Description of the task:
Exactness is required throughout. Return every record once more.

───── Entries shown

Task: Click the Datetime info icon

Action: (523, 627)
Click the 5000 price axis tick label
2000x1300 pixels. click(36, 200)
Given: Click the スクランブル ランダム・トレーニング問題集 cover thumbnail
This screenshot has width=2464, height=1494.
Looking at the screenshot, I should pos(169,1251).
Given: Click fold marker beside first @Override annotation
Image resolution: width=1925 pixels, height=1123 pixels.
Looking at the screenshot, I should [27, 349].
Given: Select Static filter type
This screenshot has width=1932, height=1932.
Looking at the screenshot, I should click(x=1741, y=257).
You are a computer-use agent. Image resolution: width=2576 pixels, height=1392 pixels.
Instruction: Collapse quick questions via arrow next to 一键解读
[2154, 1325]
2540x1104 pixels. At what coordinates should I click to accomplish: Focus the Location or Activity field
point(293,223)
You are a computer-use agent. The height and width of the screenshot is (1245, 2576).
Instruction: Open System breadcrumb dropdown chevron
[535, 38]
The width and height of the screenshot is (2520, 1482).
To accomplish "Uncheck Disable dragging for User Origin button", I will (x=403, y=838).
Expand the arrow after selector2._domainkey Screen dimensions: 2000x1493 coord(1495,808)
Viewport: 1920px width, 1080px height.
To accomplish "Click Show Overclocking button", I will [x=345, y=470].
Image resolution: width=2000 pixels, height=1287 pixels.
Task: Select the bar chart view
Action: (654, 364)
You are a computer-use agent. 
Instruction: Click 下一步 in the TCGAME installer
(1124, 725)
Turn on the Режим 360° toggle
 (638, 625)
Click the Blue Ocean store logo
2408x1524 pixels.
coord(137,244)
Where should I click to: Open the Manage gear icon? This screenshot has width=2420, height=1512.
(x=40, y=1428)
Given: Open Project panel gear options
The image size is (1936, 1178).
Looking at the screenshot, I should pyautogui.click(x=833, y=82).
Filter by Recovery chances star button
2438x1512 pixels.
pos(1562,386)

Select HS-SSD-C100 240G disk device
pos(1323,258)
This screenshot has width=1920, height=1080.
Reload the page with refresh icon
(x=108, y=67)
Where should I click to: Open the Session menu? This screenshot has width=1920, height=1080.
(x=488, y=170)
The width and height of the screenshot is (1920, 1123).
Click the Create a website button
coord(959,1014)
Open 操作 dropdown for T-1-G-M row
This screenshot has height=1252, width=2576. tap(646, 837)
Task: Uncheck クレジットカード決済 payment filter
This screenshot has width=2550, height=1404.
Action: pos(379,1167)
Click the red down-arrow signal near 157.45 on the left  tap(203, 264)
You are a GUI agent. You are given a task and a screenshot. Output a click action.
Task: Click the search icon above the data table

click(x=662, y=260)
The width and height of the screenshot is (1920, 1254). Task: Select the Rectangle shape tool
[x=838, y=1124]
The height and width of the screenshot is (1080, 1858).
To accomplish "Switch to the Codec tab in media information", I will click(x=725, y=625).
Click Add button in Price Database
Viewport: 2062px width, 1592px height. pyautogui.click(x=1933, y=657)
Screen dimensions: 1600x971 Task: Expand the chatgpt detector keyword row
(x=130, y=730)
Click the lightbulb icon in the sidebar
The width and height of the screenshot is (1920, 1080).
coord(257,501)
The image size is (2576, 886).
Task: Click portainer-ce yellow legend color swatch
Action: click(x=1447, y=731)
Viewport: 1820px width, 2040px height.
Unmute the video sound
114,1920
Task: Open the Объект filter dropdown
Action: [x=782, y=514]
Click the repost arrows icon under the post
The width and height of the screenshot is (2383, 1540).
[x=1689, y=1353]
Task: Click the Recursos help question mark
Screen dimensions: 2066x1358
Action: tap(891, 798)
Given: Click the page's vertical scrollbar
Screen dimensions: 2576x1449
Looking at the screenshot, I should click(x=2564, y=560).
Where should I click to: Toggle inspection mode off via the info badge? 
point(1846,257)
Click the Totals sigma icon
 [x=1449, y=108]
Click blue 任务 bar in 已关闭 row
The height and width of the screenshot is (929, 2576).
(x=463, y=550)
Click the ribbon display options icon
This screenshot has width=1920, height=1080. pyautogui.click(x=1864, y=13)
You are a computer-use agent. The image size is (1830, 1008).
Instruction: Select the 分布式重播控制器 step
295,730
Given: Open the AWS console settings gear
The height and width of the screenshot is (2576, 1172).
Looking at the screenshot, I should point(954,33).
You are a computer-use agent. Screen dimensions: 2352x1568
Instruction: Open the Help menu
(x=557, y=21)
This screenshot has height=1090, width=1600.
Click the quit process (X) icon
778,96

──────────

Task output:
Task: Click the Datetime info icon

Action: (523, 627)
Click the 5000 price axis tick label
2000x1300 pixels. click(36, 200)
Given: Click the スクランブル ランダム・トレーニング問題集 cover thumbnail
This screenshot has width=2464, height=1494.
Looking at the screenshot, I should pos(169,1251).
Given: Click fold marker beside first @Override annotation
Image resolution: width=1925 pixels, height=1123 pixels.
Looking at the screenshot, I should [27, 349].
Given: Select Static filter type
This screenshot has width=1932, height=1932.
Looking at the screenshot, I should click(x=1741, y=257).
You are a computer-use agent. Image resolution: width=2576 pixels, height=1392 pixels.
Instruction: Collapse quick questions via arrow next to 一键解读
[2154, 1325]
2540x1104 pixels. At what coordinates should I click to accomplish: Focus the Location or Activity field
point(293,223)
You are a computer-use agent. The height and width of the screenshot is (1245, 2576).
Instruction: Open System breadcrumb dropdown chevron
[535, 38]
The width and height of the screenshot is (2520, 1482).
To accomplish "Uncheck Disable dragging for User Origin button", I will (x=403, y=838).
Expand the arrow after selector2._domainkey Screen dimensions: 2000x1493 coord(1495,808)
Viewport: 1920px width, 1080px height.
To accomplish "Click Show Overclocking button", I will [x=345, y=470].
Image resolution: width=2000 pixels, height=1287 pixels.
Task: Select the bar chart view
Action: (654, 364)
You are a computer-use agent. 
Instruction: Click 下一步 in the TCGAME installer
(1124, 725)
Turn on the Режим 360° toggle
 (638, 625)
Click the Blue Ocean store logo
2408x1524 pixels.
coord(137,244)
Where should I click to: Open the Manage gear icon? This screenshot has width=2420, height=1512.
(x=40, y=1428)
Given: Open Project panel gear options
The image size is (1936, 1178).
Looking at the screenshot, I should pyautogui.click(x=833, y=82).
Filter by Recovery chances star button
2438x1512 pixels.
pos(1562,386)

Select HS-SSD-C100 240G disk device
pos(1323,258)
This screenshot has width=1920, height=1080.
Reload the page with refresh icon
(x=108, y=67)
Where should I click to: Open the Session menu? This screenshot has width=1920, height=1080.
(x=488, y=170)
The width and height of the screenshot is (1920, 1123).
Click the Create a website button
coord(959,1014)
Open 操作 dropdown for T-1-G-M row
This screenshot has height=1252, width=2576. tap(646, 837)
Task: Uncheck クレジットカード決済 payment filter
This screenshot has width=2550, height=1404.
Action: pos(379,1167)
Click the red down-arrow signal near 157.45 on the left  tap(203, 264)
You are a GUI agent. You are given a task and a screenshot. Output a click action.
Task: Click the search icon above the data table

click(x=662, y=260)
The width and height of the screenshot is (1920, 1254). Task: Select the Rectangle shape tool
[x=838, y=1124]
The height and width of the screenshot is (1080, 1858).
To accomplish "Switch to the Codec tab in media information", I will click(x=725, y=625).
Click Add button in Price Database
Viewport: 2062px width, 1592px height. pyautogui.click(x=1933, y=657)
Screen dimensions: 1600x971 Task: Expand the chatgpt detector keyword row
(x=130, y=730)
Click the lightbulb icon in the sidebar
The width and height of the screenshot is (1920, 1080).
coord(257,501)
The image size is (2576, 886).
Task: Click portainer-ce yellow legend color swatch
Action: click(x=1447, y=731)
Viewport: 1820px width, 2040px height.
Unmute the video sound
114,1920
Task: Open the Объект filter dropdown
Action: [x=782, y=514]
Click the repost arrows icon under the post
The width and height of the screenshot is (2383, 1540).
[x=1689, y=1353]
Task: Click the Recursos help question mark
Screen dimensions: 2066x1358
Action: tap(891, 798)
Given: Click the page's vertical scrollbar
Screen dimensions: 2576x1449
Looking at the screenshot, I should click(x=2564, y=560).
Where should I click to: Toggle inspection mode off via the info badge? 
point(1846,257)
Click the Totals sigma icon
 [x=1449, y=108]
Click blue 任务 bar in 已关闭 row
The height and width of the screenshot is (929, 2576).
(x=463, y=550)
Click the ribbon display options icon
This screenshot has width=1920, height=1080. pyautogui.click(x=1864, y=13)
You are a computer-use agent. The image size is (1830, 1008).
Instruction: Select the 分布式重播控制器 step
295,730
Given: Open the AWS console settings gear
The height and width of the screenshot is (2576, 1172).
Looking at the screenshot, I should point(954,33).
You are a computer-use agent. Screen dimensions: 2352x1568
Instruction: Open the Help menu
(x=557, y=21)
This screenshot has height=1090, width=1600.
Click the quit process (X) icon
778,96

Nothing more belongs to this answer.